Título: Fósseis dão novas pistas da evolução animal
Autor: Herton Escobar
Fonte: O Estado de São Paulo, 06/04/2006, Vida&, p. A18

Espécie de 375 milhões de anos representa "elo perdido" entre peixes e vertebrados que se deslocam sobre a terra

Da água para a terra. Umas das transições mais importantes da história evolutiva dos vertebrados acaba de ficar mais clara com a descoberta dos fósseis de uma nova espécie do período devoniano, de 375 milhões de anos atrás. O Tiktaalik roseae, segundo os pesquisadores, representa um "elo perdido" entre os peixes e os tetrápodes - ou seja, todos os vertebrados com membros que caminham ou voam hoje sobre a terra, incluindo os próprios seres humanos.

As ossadas do animal foram desenterradas em 2004 na Ilha Ellesmere, no extremo norte do Canadá. Hoje, uma terra árida e gelada, mas que já foi coberta por formações tropicais e subtropicais, onde o T. roseae teria se desenvolvido. Com a cabeça parecida com a de um crocodilo, ele era ainda um peixe, mas com várias características pré-adaptativas de um tetrápode.

As nadadeiras dianteiras, em especial, já tinham a estrutura óssea de um punho e protótipos de dedos, que ele poderia usar para se locomover na fronteira entre a água e a terra. "Provavelmente ele conseguia saltitar fora d'água, como uma foca, mas não de maneira muito graciosa", disse ao Estado o pesquisador Neil Shubin, da Universidade de Chicago, que assina os trabalhos publicados hoje na revista Nature.

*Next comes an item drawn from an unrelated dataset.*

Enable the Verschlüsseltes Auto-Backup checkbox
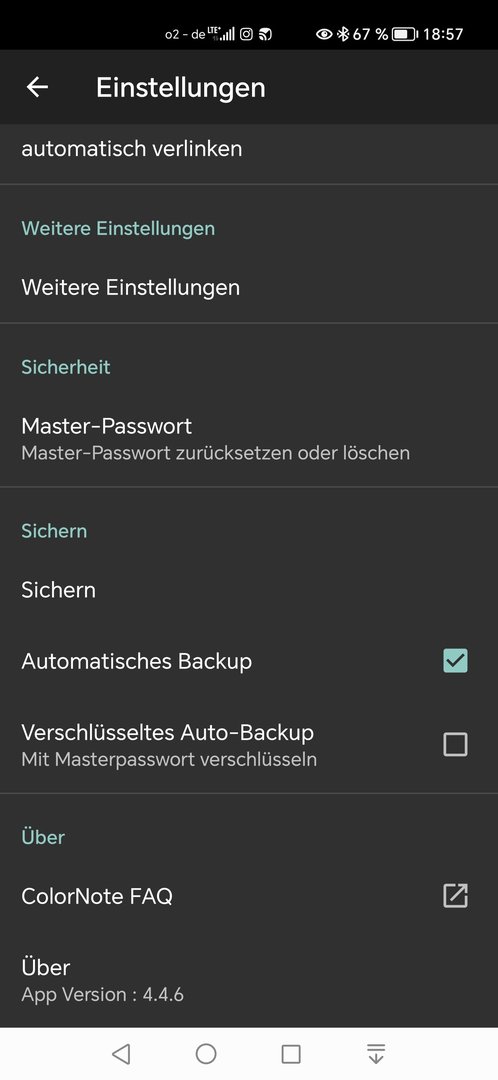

A espécie também já tinha um pescoço, o que proporcionava maior articulação de movimentos, e costelas reforçadas, que ajudavam a suportar o peso do animal em terra firme. Uma combinação de pulmão e guelras garantia a respiração tanto dentro quanto fora d'água. "É um fóssil que preenche uma lacuna morfológica importante entre os peixes pulmonados e os tetrápodes", avalia o pesquisador Hussam Zaher, do Museu de Zoologia da Universidade de São Paulo (USP).

Ao todo, foram desenterrados três esqueletos de T. roseae em ótimo estado de conservação, além de fragmentos de outros sete espécimes. O menor tinha 1,20 metro de cumprimento e o maior, 2,75 metros. Na escala temporal, os fósseis se encaixam em uma janela de 20 milhões de anos entre os primeiros tetrápodes verdadeiros, Ichtyostega e Acanthostega, de 365 milhões de anos atrás, e seu parente peixe mais próximo, Panderichthys, de 385 milhões de anos atrás.

EVOLUÇÃO

Cientistas acreditam que todos os tetrápodes (mamíferos, anfíbios, répteis e aves) evoluíram de peixes com nadadeiras ósseas, que, associadas a uma série de outras adaptações, se transformaram em patas para permitir a conquista dos ambientes terrestres, entre 350 milhões e 400 milhões de anos atrás. Até então, a terra firme era ocupada apenas por plantas e invertebrados, como crustáceos, aracnídeos e insetos - um verdadeiro banquete aos olhos de qualquer vertebrado que conseguisse sair da água para degustá-lo.

"Uma das hipóteses, justamente, é de que a transição ocorreu como forma de explorar esse nicho alimentar", diz o paleontólogo Max Langer, do Departamento de Biologia da USP de Ribeirão Preto.

A história já é conhecida, mas faltavam os fósseis para comprová-la. É nesse ponto que entra o T. roseae. Segundo Jennifer Clak, uma das maiores especialistas no assunto, a espécie poderá se tornar um ícone evolutivo tão importante quanto o Archaeopteryx, a primeira ave a se diferenciar dentre os dinossauros terrestres.